Sensing properties of buffered and not buffered carbon nanotubes by fibre optic and acoustic sensors

Abstract

Single-walled carbon nanotubes (SWCNTs) are advanced nanostructured materials with promising sensing properties in terms of sensitivity, low sub-ppm limit of detection, on-line and real-time vapour detection, at room temperature. This work is focused on the study of the sensitivity to aromatic volatile organic compounds (VOCs) of standard silica optical fibre (SOF) and quartz crystal microbalance (QCM) sensors incorporating Langmuir–Blodgett multilayers of SWCNTs.
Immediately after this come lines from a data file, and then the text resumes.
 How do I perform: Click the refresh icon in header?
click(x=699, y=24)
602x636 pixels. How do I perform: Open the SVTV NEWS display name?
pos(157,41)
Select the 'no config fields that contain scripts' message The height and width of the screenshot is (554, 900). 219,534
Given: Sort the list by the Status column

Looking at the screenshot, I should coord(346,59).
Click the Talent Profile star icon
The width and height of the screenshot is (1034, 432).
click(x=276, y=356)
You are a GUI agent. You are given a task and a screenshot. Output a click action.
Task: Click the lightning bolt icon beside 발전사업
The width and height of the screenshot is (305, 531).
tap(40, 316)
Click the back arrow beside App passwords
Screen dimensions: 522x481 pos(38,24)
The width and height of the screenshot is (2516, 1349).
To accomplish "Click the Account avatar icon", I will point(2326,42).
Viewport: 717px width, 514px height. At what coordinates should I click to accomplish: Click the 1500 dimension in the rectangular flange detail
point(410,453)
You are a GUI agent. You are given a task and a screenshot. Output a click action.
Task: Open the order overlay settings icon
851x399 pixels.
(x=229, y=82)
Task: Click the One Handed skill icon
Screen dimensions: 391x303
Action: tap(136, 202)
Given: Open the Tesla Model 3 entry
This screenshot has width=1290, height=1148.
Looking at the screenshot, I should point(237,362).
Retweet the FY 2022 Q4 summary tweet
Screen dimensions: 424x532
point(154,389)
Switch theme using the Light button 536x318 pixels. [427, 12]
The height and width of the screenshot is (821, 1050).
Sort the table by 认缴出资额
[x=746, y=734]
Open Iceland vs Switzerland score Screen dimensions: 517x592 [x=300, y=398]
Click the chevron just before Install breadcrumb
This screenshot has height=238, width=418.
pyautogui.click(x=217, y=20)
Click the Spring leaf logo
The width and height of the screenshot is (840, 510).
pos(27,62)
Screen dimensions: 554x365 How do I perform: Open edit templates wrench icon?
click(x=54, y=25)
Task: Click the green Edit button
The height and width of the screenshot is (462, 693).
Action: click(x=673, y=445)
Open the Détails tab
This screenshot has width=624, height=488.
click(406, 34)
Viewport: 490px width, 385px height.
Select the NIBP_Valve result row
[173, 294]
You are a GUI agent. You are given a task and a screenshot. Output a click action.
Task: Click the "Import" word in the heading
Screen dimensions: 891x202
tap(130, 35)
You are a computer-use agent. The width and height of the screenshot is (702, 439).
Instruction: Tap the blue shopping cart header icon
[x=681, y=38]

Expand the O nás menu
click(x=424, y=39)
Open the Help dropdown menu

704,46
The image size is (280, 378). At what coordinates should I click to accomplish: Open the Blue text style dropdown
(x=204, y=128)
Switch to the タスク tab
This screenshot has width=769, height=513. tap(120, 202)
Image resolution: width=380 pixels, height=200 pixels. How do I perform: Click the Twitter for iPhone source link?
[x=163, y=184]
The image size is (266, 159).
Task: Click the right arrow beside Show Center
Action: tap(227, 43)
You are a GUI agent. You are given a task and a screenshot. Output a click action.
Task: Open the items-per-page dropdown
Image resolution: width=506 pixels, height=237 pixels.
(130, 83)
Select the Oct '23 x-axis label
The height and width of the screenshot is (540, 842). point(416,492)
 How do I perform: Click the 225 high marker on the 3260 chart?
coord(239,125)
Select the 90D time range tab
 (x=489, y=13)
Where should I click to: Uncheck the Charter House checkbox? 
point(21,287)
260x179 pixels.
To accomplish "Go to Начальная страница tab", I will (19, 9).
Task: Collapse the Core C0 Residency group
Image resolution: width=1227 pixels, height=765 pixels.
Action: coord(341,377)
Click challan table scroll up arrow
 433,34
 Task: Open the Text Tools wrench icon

Multilayers of SWCNTs with different thicknesses and successfully transferred directly onto the sensors' surface were tested for the detection of toluene and xylene at room temperature and compared with the sensing performances of SWCNT multilayers buffered by a linker multilayer of cadmium arachidate. The optical and acoustic sensors' principle of operation relies respectively on the complex dielectric function and mass change induced by target analyte molecules adsorbed into the sensitive nanomaterials. A time division multiplexing approach for both optical and acoustic chemical sensors has been exploited in order to simultaneously test up to eight SOF and six QCM sensors. The results obtained demonstrate that the sensors based on SWCNTs provide high sensitivity, very low limits of VOC detection and fast response, at room temperature, with a clear dependence of the sensors' sensitivities on the nanomaterial thickness. Furthermore, higher sensitivity was observed in the case of optical fibre sensors exposed to xylene; in addition, behaviour with the opposite sign in the optical response occured between buffered and not buffered SWCNTs overlayers. Also, effects of humidity have been investigated in the case of optical fibre sensors demonstrating a linear dependence of the response at a constant temperature of 28 °C.